### WHAT TO DO:
In the items starting at the line containing "Screen dimensions: 941x800" and ending at the line containing "Action: (94, 275)", substitute "Detection type" for "Detection method" and reproduce only those lines with nothing else altered.

### DATA EXTRACT:
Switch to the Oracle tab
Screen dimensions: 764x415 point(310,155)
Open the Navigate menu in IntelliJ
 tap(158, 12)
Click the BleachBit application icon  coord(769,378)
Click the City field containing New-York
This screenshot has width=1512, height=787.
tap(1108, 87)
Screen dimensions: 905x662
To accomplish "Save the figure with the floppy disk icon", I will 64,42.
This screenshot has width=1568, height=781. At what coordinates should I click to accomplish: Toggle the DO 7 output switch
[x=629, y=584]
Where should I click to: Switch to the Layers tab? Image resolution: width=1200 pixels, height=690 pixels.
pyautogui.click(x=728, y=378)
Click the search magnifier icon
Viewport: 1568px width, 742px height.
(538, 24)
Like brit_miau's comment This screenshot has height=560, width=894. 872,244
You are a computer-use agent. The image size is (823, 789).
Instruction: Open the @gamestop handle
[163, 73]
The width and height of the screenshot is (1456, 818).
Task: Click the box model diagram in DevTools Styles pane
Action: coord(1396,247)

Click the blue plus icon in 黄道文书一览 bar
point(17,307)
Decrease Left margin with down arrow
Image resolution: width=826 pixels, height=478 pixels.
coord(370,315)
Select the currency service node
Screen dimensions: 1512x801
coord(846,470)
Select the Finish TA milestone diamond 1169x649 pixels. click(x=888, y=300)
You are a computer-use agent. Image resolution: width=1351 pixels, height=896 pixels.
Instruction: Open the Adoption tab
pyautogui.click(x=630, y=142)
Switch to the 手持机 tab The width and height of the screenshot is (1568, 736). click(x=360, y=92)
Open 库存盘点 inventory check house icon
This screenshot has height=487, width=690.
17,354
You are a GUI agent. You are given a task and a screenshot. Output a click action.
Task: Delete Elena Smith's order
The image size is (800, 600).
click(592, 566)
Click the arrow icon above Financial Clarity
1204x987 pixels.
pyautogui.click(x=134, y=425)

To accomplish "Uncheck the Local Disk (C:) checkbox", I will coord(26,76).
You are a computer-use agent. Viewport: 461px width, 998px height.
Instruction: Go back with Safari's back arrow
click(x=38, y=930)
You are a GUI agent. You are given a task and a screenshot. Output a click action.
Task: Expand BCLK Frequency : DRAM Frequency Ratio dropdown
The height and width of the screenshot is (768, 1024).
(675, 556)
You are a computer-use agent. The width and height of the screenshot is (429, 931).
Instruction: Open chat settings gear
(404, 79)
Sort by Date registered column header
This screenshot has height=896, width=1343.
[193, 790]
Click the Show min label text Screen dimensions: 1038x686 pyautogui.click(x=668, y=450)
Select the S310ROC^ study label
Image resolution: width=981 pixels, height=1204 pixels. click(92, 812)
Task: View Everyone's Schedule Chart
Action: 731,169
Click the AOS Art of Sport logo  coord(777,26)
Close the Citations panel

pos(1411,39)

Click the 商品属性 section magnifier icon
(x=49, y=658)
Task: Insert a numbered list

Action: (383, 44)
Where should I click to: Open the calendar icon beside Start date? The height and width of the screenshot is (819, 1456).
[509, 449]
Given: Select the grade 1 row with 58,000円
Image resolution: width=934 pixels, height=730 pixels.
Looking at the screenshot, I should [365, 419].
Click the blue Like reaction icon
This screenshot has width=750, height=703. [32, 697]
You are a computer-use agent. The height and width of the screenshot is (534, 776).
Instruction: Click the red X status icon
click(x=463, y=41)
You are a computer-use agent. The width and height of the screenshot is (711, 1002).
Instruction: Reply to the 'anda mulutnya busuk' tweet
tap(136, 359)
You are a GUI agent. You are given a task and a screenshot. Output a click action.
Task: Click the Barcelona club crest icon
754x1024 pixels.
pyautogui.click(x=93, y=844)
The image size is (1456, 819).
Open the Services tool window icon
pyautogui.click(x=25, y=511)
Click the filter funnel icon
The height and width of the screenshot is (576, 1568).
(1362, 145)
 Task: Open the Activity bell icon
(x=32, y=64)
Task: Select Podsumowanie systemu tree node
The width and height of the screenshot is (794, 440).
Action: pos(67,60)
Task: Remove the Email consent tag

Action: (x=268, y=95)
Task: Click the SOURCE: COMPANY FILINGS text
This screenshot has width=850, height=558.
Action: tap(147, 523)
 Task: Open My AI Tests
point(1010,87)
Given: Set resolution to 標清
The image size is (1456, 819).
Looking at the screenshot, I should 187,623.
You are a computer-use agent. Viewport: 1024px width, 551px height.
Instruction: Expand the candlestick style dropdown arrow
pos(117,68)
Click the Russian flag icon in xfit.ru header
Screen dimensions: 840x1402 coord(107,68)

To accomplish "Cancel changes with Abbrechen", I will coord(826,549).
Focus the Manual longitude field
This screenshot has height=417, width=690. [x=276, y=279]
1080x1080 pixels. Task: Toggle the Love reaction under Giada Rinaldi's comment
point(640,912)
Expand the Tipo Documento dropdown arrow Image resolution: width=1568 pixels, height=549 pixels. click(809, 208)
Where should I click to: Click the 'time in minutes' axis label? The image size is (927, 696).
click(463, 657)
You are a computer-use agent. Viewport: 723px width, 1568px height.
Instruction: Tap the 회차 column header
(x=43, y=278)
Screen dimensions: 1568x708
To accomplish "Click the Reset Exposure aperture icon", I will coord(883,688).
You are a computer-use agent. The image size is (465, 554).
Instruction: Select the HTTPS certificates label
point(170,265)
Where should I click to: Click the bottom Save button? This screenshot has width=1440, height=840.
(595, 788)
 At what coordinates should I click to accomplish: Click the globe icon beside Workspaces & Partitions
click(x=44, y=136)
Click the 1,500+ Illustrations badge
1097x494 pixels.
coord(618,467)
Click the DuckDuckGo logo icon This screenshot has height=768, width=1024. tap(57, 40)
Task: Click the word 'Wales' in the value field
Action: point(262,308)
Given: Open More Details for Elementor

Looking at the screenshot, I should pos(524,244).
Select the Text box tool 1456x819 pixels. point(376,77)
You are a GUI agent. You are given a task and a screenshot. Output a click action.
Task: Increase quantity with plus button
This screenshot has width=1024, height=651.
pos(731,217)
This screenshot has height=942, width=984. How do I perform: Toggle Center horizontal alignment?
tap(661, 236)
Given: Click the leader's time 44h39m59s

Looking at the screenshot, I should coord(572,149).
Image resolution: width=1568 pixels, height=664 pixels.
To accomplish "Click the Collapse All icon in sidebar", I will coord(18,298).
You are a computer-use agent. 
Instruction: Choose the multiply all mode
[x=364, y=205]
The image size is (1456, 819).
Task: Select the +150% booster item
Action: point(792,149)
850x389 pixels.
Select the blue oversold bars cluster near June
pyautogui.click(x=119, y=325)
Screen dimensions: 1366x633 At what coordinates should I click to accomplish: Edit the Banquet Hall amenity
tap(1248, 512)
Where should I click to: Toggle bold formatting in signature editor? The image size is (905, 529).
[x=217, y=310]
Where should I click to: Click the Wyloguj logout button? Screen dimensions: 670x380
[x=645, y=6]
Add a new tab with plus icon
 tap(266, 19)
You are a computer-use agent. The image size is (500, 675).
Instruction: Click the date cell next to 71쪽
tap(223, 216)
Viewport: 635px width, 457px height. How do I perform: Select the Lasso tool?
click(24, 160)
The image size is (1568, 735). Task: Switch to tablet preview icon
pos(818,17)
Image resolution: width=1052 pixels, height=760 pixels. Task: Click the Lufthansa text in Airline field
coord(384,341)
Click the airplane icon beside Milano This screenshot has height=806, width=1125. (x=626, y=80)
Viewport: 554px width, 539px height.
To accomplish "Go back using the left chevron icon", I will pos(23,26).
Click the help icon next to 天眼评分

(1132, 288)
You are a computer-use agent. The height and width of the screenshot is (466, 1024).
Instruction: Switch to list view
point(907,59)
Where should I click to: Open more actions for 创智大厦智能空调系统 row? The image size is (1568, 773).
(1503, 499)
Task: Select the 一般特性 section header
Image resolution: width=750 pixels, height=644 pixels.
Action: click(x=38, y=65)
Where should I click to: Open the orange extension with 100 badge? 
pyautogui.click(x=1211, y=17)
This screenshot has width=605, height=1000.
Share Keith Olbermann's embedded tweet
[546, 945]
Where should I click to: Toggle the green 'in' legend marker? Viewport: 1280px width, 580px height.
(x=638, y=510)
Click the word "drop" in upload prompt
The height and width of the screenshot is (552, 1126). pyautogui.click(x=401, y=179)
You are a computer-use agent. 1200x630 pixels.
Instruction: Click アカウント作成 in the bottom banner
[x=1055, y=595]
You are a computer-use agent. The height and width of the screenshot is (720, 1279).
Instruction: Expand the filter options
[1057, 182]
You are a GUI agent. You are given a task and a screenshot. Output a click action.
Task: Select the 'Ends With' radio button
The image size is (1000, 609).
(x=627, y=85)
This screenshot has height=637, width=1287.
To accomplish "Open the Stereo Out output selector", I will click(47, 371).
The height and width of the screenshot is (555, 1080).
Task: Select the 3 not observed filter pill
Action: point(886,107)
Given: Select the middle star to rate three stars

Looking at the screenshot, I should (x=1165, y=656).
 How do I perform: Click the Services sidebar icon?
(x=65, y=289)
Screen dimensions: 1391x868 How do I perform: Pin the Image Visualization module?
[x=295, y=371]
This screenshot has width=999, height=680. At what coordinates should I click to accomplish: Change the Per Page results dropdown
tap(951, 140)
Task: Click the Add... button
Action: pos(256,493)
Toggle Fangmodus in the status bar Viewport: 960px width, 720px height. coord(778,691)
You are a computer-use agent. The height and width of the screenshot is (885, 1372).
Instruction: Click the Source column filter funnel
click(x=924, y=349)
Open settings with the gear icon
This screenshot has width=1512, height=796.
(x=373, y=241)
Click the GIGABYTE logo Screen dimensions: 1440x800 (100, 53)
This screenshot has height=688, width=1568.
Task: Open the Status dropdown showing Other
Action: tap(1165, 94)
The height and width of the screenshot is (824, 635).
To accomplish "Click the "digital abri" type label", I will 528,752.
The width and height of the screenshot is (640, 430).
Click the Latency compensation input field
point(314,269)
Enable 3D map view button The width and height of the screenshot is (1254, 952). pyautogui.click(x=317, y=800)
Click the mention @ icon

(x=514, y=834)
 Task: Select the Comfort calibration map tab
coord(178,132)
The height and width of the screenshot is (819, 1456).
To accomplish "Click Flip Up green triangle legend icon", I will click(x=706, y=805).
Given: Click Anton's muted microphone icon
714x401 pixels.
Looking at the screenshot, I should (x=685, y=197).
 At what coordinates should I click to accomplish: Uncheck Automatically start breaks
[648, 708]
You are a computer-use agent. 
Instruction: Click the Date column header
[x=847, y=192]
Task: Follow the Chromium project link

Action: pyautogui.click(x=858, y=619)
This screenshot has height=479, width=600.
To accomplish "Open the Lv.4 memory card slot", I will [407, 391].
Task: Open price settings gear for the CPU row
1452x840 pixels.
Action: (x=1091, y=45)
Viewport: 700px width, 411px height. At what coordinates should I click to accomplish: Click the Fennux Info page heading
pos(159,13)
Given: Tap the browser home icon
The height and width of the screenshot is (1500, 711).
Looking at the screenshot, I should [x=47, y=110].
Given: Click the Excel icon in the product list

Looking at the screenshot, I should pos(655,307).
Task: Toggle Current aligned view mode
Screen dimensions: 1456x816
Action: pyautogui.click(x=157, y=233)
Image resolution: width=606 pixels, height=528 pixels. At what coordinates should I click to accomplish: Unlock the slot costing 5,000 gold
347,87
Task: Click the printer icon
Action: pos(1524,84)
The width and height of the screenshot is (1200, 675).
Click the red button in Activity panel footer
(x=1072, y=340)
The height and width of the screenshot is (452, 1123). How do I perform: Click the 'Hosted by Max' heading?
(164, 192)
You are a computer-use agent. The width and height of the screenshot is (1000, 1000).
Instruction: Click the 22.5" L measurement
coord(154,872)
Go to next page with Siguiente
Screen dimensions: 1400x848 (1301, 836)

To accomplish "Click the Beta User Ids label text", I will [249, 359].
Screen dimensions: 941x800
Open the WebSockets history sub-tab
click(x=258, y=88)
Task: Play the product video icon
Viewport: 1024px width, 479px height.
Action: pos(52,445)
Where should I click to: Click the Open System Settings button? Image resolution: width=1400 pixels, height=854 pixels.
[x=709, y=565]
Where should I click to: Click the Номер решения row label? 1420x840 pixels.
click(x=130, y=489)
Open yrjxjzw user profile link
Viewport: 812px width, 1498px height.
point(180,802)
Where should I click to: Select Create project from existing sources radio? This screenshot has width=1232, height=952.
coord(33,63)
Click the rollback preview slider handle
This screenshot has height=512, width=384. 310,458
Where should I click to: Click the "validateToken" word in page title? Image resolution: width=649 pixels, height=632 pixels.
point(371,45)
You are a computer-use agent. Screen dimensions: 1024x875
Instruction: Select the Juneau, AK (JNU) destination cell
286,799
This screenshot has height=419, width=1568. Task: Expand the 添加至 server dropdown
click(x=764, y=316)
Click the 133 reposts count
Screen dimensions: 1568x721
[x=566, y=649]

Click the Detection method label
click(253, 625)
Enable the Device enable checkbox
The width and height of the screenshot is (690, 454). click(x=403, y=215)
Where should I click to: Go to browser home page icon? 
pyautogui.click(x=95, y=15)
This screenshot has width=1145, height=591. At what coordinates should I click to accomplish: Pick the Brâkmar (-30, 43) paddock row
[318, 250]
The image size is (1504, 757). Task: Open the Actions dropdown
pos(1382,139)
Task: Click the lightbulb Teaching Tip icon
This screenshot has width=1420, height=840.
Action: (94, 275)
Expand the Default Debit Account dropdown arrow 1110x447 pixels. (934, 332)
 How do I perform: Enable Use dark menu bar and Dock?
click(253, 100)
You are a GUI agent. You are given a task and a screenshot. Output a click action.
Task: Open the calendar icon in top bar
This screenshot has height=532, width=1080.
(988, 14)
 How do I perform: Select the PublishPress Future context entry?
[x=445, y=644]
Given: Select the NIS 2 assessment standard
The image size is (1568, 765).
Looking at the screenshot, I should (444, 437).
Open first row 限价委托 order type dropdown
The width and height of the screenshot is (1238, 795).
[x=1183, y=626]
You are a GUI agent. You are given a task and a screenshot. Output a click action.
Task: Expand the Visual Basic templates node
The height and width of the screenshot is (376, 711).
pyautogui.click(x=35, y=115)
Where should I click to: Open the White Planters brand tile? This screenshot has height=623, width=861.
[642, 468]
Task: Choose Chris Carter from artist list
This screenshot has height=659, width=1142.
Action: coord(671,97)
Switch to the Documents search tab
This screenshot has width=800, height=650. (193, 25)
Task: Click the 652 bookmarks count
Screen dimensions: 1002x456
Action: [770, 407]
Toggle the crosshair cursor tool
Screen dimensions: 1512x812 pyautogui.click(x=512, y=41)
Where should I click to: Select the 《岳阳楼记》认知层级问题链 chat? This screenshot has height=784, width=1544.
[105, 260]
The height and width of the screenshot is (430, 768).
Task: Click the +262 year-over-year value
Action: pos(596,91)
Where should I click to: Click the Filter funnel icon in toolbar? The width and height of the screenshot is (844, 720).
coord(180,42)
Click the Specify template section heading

### COMPLETE OUTPUT:
Screen dimensions: 941x800
Open the WebSockets history sub-tab
click(x=258, y=88)
Task: Play the product video icon
Viewport: 1024px width, 479px height.
Action: pos(52,445)
Where should I click to: Click the Open System Settings button? Image resolution: width=1400 pixels, height=854 pixels.
[x=709, y=565]
Where should I click to: Click the Номер решения row label? 1420x840 pixels.
click(x=130, y=489)
Open yrjxjzw user profile link
Viewport: 812px width, 1498px height.
point(180,802)
Where should I click to: Select Create project from existing sources radio? This screenshot has width=1232, height=952.
coord(33,63)
Click the rollback preview slider handle
This screenshot has height=512, width=384. 310,458
Where should I click to: Click the "validateToken" word in page title? Image resolution: width=649 pixels, height=632 pixels.
point(371,45)
You are a computer-use agent. Screen dimensions: 1024x875
Instruction: Select the Juneau, AK (JNU) destination cell
286,799
This screenshot has height=419, width=1568. Task: Expand the 添加至 server dropdown
click(x=764, y=316)
Click the 133 reposts count
Screen dimensions: 1568x721
[x=566, y=649]

Click the Detection type label
click(253, 625)
Enable the Device enable checkbox
The width and height of the screenshot is (690, 454). click(x=403, y=215)
Where should I click to: Go to browser home page icon? 
pyautogui.click(x=95, y=15)
This screenshot has width=1145, height=591. At what coordinates should I click to accomplish: Pick the Brâkmar (-30, 43) paddock row
[318, 250]
The image size is (1504, 757). Task: Open the Actions dropdown
pos(1382,139)
Task: Click the lightbulb Teaching Tip icon
This screenshot has width=1420, height=840.
Action: (94, 275)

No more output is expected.